====== Information given

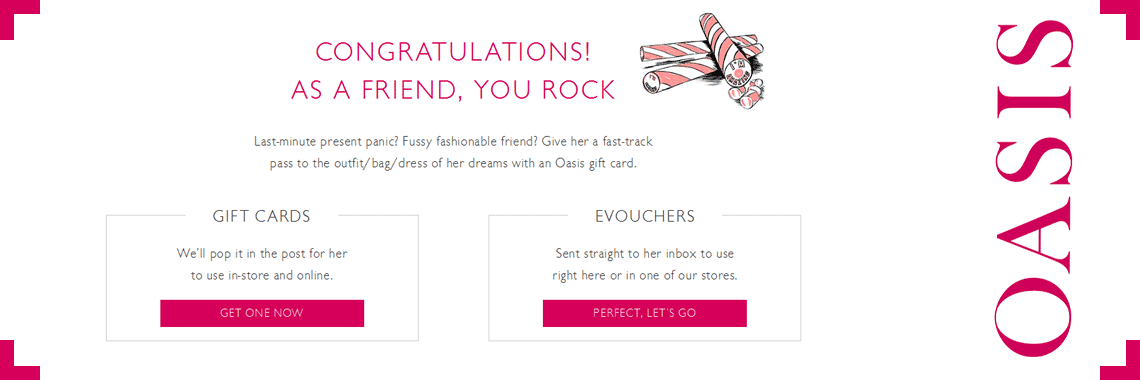The image size is (1140, 380).
Task: Click the top-left pink corner bracket
Action: click(x=20, y=20)
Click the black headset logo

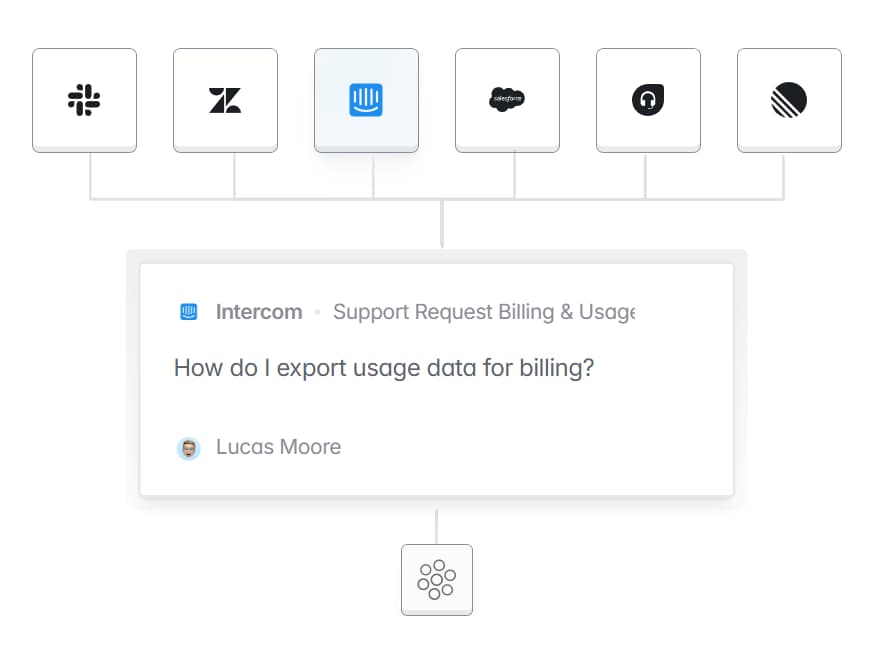coord(648,100)
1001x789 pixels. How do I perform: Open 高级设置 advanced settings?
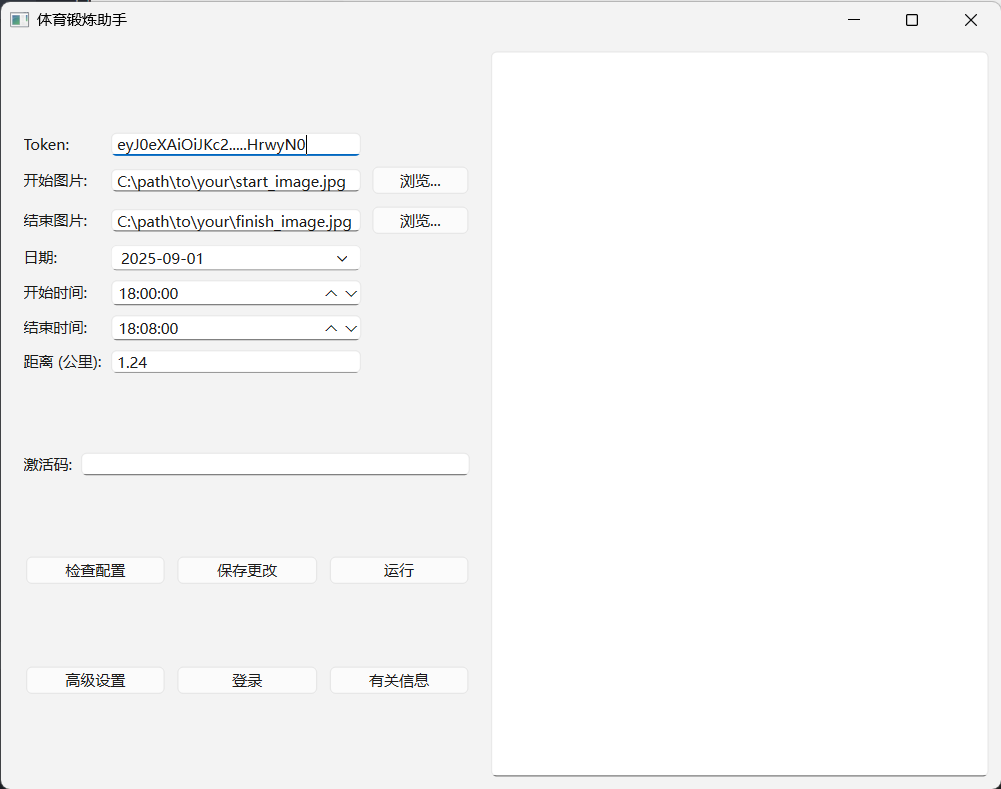(x=95, y=681)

============

**Work required:** From the line containing "Click the black headset logo" to the last line of the records above, return each line exactly, both ends included, and nothing more. Leave out the pictures.

**Response area:**
Click the black headset logo

coord(648,100)
1001x789 pixels. How do I perform: Open 高级设置 advanced settings?
(x=95, y=681)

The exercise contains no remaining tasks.